Fig. 11     The signals received were quite regular and safe; the tongue of a relay worked an ordinary sounder in local circuit, and no difficulty was experienced in balancing the natural current through the relay.
    A trial with bare wire for a distance of one and a half mile was not successful. Indeed, as it appeared that in order to obtain signals the battery power must be increased as the square of the distance, the limit of signalling through a bare wire under water is very soon reached.
    Subsequently, three miles of the same wire, but partially insulated by being passed through a mixture of pitch and tar, answered perfectly for the hour that the instruments were in circuit.
    At various times during the year 1888 Mr Johnston carried out many experiments across canals and the river Hooghly, and as the result of these and other careful investigations he was led to the following conclusions:--
    1. That up to one and a half mile it is perfectly easy to signal through a bare wire under water.
    2. That for greater distances, judging from experiments, practical signalling is not possible.

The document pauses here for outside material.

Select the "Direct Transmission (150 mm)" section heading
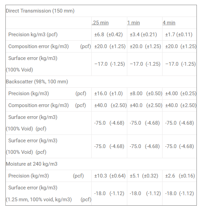This screenshot has height=206, width=206. [x=40, y=11]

    In April 1889 Mr Johnston died, and the duties of electrician were entrusted to Mr Melhuish, who immediately took up the inquiry, and in the end produced some very considerable results, for which, I believe, the Government of India gave him the handsome honorarium of 5000 rupees.
    The results of his investigations are embodied in a paper which was read before the Institution of Electrical Engineers on April 10, 1890. "Having studied," he says, "the recorded labours of my predecessor, and learnt that by pursuing the same lines it was hopeless to expect to be able to signal through a bare wire across a river that had a greater breadth than one and a half mile, I resolved to change the class of signalling apparatus and to continue the experiment. Discarding continuous steady currents and polarised receiving relays, I adopted Cardew's vibrating sounder, and the sequel will show how completely successful the change of instruments proved to be. I began from the beginning, and tried to signal across a water-way without a metallic conductor by laying down two earth-plates on each of its opposite banks. Readable signals having been exchanged, the distance separating each pair of plates was varied, with the view of ascertaining how close the plates might be brought together, the signals remaining still readable. Readable signals were exchanged when the distance separating the plates was equal to the breadth of the river, reading becoming more difficult as the plates were made to approach each other, and clearer and more distinct as the distance between the plates was made to exceed the breadth of the river. I learnt from these experiments that in order to obtain signals of sufficient distinctness for the practical purpose of transmitting messages, it would be necessary to construct a line on each bank of a river much longer than the breadth of the river; and as the rivers along the coasts in India are extremely wide, I became impressed with the impracticable character of such an undertaking, and decided to strike out a new line.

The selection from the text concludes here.